Discovery Biology, Discovery Sciences, IMED Biotech Unit, AstraZeneca, Pepparedsleden 1, Mölndal, 43 183, Gothenburg, Sweden.
Present Address: Department of Molecular and Clinical Medicine, University of Gothenburg, The Wallenberg Laboratory, Sahlgrenska University Hospital, Gothenburg, Sweden.
BMC Biol. 2019 Jan 15;17(1):4. doi: 10.1186/s12915-018-0624-2.

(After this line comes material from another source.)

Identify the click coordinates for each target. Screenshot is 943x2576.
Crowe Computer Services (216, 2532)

Plasma concentration of low-density lipoprotein (LDL) cholesterol is a well-established risk factor for cardiovascular disease. Inhibition of proprotein convertase subtilisin/kexin type 9 (PCSK9), which regulates cholesterol homeostasis, has recently emerged as an approach to reduce cholesterol levels. The development of humanized animal models is an important step to validate and study human drug targets, and use of genome and base editing has been proposed as a mean to target disease alleles.

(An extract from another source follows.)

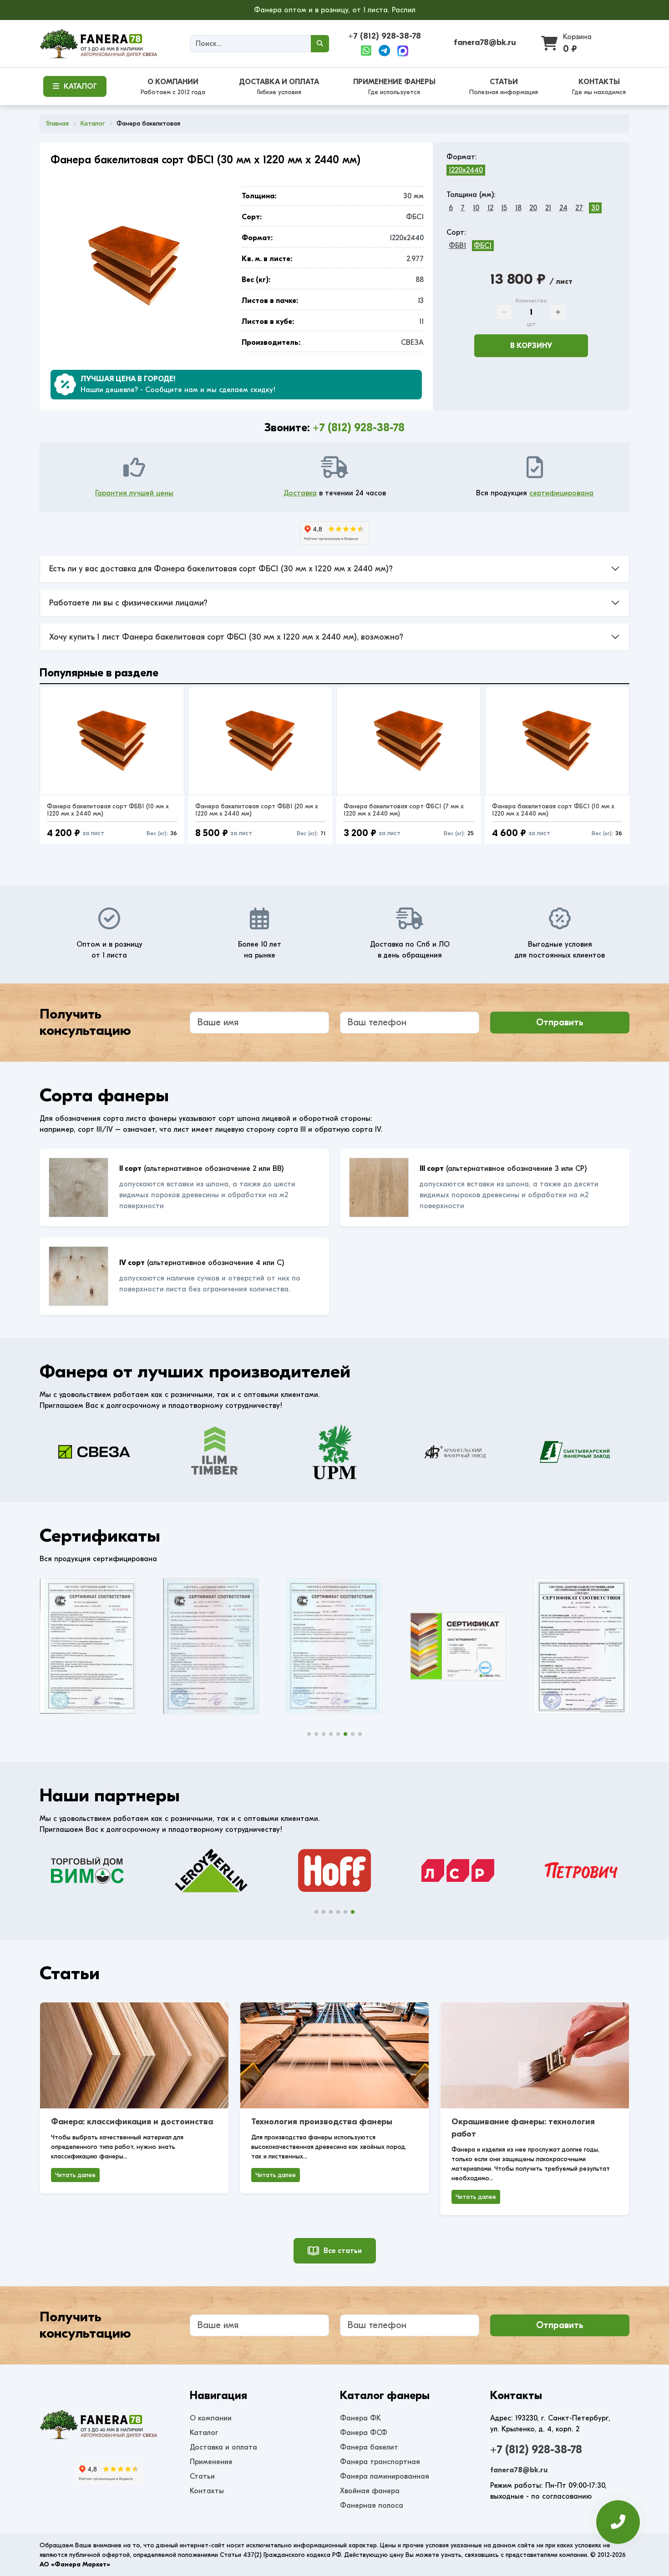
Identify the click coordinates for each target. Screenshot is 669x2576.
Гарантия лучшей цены (134, 493)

To address the lack of validated models to test the safety and efficacy of techniques to target human PCSK9, we generated a liver-specific human PCSK9 knock-in mouse model (hPCSK9-KI). We showed that plasma concentrations of total cholesterol were higher in hPCSK9-KI than in wildtype mice and increased with age. Treatment with evolocumab, a monoclonal antibody that targets human PCSK9, reduced cholesterol levels in hPCSK9-KI but not in wildtype mice, showing that the hypercholesterolemic phenotype was driven by overexpression of human PCSK9. CRISPR-Cas9-mediated genome editing of human PCSK9 reduced plasma levels of human and not mouse PCSK9, and in parallel reduced plasma concentrations of total cholesterol; genome editing of mouse Pcsk9 did not reduce cholesterol levels. Base editing using a guide RNA that targeted human and mouse PCSK9 reduced plasma levels of human and mouse PCSK9 and total cholesterol. In our mouse model, base editing was more precise than genome editing, and no off-target editing nor chromosomal translocations were identified.
Here, we describe a humanized mouse model with liver-specific expression of human PCSK9 and a human-like hypercholesterolemia phenotype, and demonstrate that this mouse can be used to evaluate antibody and gene editing-based (genome and base editing) therapies to modulate the expression of human PCSK9 and reduce cholesterol levels. We predict that this mouse model will be used in the future to understand the efficacy and safety of novel therapeutic approaches for hypercholesterolemia.
低密度脂蛋白(LDL)胆固醇的血浆浓度是心血管疾病的一个明确的危险因素。 最近,作为降低胆固醇水平的一种方法,对调节胆固醇稳态的前蛋白转化酶枯草溶菌素/柯萨奇蛋白酶 9(PCSK9)的抑制作用已经出现。 人源化动物模型的开发是验证和研究人类药物靶点的重要步骤,并且已经提出使用基因组和碱基编辑作为靶向疾病等位基因的手段。
为了解决缺乏验证模型来测试针对人类 PCSK9 的技术的安全性和有效性的问题,我们生成了一种肝脏特异性人 PCSK9 敲入小鼠模型(hPCSK9-KI)。 我们表明,hPCSK9-KI 小鼠的总胆固醇血浆浓度高于野生型小鼠,并且随年龄增长而增加。 针对人 PCSK9 的单克隆抗体依洛尤单抗治疗降低了 hPCSK9-KI 但不降低野生型小鼠的胆固醇水平,表明高胆固醇血症表型是由人 PCSK9 的过表达驱动的。 CRISPR-Cas9 介导的人 PCSK9 的基因组编辑降低了人而非鼠 PCSK9 的血浆水平,并平行降低了总胆固醇的血浆浓度; 鼠 Pcsk9 的基因组编辑不能降低胆固醇水平。 使用靶向人 PCSK9 和鼠 PCSK9 的向导 RNA 的碱基编辑降低了人 PCSK9 和鼠 PCSK9 的血浆水平以及总胆固醇的血浆浓度。 在我们的小鼠模型中,碱基编辑比基因组编辑更精确,并且没有发现脱靶编辑或染色体易位。
在这里,我们描述了一种肝脏特异性表达人 PCSK9 和人样高胆固醇血症表型的人源化小鼠模型,并证明该小鼠可用于评估抗体和基于基因编辑(基因组和碱基编辑)的疗法来调节人 PCSK9 的表达并降低胆固醇水平。 我们预测,这种小鼠模型将在未来用于了解新型治疗高胆固醇血症方法的疗效和安全性。